The Wall Street Journal reported in June that "Medical device maker Medtronic Inc. says it paid nearly $800,000 over the past three years to a former Army surgeon [Timothy R. Kuklo] accused of fabricating a study that reported positive results for one of the company's key spine products". The study itself was "based on 'falsified information' and that Dr. Kuklo forged the signatures of purported co-authors." In addition to the Army's allegation of falsification, "Dr Kuklo listed his affiliation with Walter Reed Army Medical Center" while shopping the study to medical journals in 2007 despite the fact that "he left the Army hospital in August 2006 and joined the faculty of Washington University in St. Louis."
"Medtronic has said that consulting arrangements with surgeons are critical to the development of new products." On it's face, this practice seems necessary and appropriate. But when "consultants" are incented by their clients to report favorable results, rather than objectively study, test and evaluate new offerings, the process is bound to go awry. There must also exist a clear system of checks and balances when individuals and institutions are paid to conduct such analysis.
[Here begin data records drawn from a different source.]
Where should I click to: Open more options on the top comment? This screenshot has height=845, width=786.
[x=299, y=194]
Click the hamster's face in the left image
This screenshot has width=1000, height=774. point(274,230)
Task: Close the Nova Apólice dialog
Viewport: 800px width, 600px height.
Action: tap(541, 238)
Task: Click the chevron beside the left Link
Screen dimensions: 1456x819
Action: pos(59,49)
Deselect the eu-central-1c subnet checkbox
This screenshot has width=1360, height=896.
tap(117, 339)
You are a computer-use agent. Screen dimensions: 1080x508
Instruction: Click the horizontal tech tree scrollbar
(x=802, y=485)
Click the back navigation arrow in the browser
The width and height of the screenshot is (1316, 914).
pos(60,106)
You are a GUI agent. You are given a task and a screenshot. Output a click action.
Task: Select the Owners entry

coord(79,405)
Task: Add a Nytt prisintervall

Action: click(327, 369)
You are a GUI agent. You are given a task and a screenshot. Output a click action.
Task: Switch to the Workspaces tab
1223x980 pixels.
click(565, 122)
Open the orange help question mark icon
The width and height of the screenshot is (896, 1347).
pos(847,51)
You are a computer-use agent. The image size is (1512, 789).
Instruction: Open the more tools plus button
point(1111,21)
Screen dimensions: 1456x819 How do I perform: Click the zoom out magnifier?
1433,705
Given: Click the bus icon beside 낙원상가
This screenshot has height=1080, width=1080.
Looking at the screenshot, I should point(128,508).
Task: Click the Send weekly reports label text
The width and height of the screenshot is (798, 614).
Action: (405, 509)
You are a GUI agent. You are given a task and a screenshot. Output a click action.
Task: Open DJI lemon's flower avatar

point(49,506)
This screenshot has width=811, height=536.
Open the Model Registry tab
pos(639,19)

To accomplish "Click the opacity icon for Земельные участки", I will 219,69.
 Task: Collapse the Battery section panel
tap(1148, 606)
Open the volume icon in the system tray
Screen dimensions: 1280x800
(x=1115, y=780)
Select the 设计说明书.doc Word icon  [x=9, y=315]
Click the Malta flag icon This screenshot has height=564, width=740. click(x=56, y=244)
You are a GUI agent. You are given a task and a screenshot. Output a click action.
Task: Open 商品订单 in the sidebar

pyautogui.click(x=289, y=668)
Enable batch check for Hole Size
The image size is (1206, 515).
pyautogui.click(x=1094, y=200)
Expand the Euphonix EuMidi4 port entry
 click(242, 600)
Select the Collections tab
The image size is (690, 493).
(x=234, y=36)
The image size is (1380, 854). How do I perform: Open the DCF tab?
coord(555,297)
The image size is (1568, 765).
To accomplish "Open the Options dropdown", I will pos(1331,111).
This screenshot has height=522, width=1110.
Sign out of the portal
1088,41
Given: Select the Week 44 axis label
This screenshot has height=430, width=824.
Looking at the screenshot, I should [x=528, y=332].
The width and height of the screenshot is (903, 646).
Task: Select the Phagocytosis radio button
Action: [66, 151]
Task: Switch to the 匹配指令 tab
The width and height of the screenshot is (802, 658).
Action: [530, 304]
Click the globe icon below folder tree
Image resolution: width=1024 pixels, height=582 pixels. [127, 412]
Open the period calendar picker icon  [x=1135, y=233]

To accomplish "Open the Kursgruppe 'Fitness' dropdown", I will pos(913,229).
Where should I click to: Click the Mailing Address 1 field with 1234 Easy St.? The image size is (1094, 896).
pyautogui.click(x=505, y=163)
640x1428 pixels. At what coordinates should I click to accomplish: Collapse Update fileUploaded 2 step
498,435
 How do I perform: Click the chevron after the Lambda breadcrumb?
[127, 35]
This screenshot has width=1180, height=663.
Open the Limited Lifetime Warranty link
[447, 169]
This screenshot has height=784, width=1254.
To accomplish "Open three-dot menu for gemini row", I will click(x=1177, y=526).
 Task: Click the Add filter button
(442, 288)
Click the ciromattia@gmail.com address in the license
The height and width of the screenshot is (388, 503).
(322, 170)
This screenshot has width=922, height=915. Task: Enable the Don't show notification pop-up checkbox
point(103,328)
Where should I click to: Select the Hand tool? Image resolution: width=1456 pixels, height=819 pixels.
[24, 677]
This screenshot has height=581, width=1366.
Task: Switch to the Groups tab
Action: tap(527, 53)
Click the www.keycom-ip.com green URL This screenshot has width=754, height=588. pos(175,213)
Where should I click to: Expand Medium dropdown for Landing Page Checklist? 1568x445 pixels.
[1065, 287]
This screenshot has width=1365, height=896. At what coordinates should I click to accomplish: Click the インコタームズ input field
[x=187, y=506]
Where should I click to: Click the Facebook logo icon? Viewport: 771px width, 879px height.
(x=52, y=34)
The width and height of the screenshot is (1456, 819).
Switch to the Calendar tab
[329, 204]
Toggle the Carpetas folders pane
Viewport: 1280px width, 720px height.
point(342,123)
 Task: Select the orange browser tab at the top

Dr. Kuklo was obviously hired by Medtronic as a salesman to his fellow surgeons.
We can be thankful that this incident of apparent collusion between Medtronic and Dr Kuklo to fabricate findings -- and exploit injured soldiers in the bargain -- has been revealed (Its [Medtronic’s] payments to surgeons who use its spine products are under investigation by the Justice Department following accusations by several former employees that the doctors were being induced to use the products). But what about the untold number of falsely contrived and reported studies that continue to influence the market?
This seems to ultimately be an issue of a new type of supplier visibility and risk. Given the stratospheric advances in information technology that are integral to modern business, there's no question that automated processes could be developed to unmask and greatly reduce the temptation to perpetuate fraudulent product research -- but who will buy them?